"Dom otwarty, garaże też". Stracił samochody warte fortunę. Tak kradnie złodziejska elita

[object Object]
Tak kradną auta warte fortunęTVN24 Łódź
wideo 2/3

- Aston martin? Jakieś 500 tys. złotych. Rollce royce to około 1,2 miliona - wylicza Tadeusz Pacyna z Łodzi. Okradli go złodzieje-widmo. Do dziś nieuchwytni. - Tak kradnie złodziejska elita - mówią tvn24.pl policjanci.

Przedmieścia na łódzkim Widzewie. Wśród wielu pięknych posesji wyróżnia się ta, która ostatnio stała się celem przestępców. - Byliśmy w Stanach Zjednoczonych. Kiedy wróciliśmy, zobaczyliśmy dom otwarty na oścież. Podobnie zresztą jak garaże - opowiada Tadeusz Pacyna, przedsiębiorca i miłośnik drogich aut. Bo wartych łącznie 1,7 miliona złotych pojazdach nie było śladu.

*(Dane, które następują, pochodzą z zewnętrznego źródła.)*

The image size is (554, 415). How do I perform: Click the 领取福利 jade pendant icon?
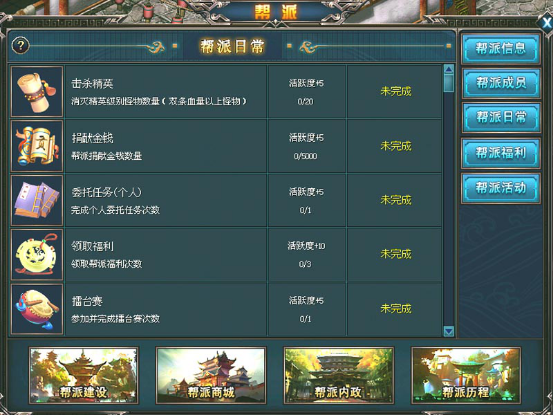click(x=37, y=255)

- W domu nie było kluczyków. Brama też została otwarta za pomocą oryginalnego pilota - opowiada.

O tym, że ma do czynienia z profesjonalistami przekonał się, kiedy zadzwonił do swojej firmy.

- Tam trzymałem klucze zapasowe do aut. Okazało się, że one też zniknęły - mówi.

Sprawa była bardzo poważna - skradzione pojazdy nie miały polisy AC. - Wie pan, za samego "roysa" musiałbym płacić 30 tysięcy rocznie. O astona nawet nie pytałem- przyznaje w romowie z nami łodzianin. I ryzykuje tezę: Przecież ostatnio kradzieże aut w Polsce przestały być takim problemem.

Na "wietrzeniu"

- Policyjni technicy przyjechali na miejsce, ale szybko powiedzieli, że nie mają nic do roboty. Wszystko wskazywało bowiem na to, że auta otwarto oryginalnymi kluczykami. Tłumaczyli, że nie znajdą żadnych śladów - mówi Pacyna.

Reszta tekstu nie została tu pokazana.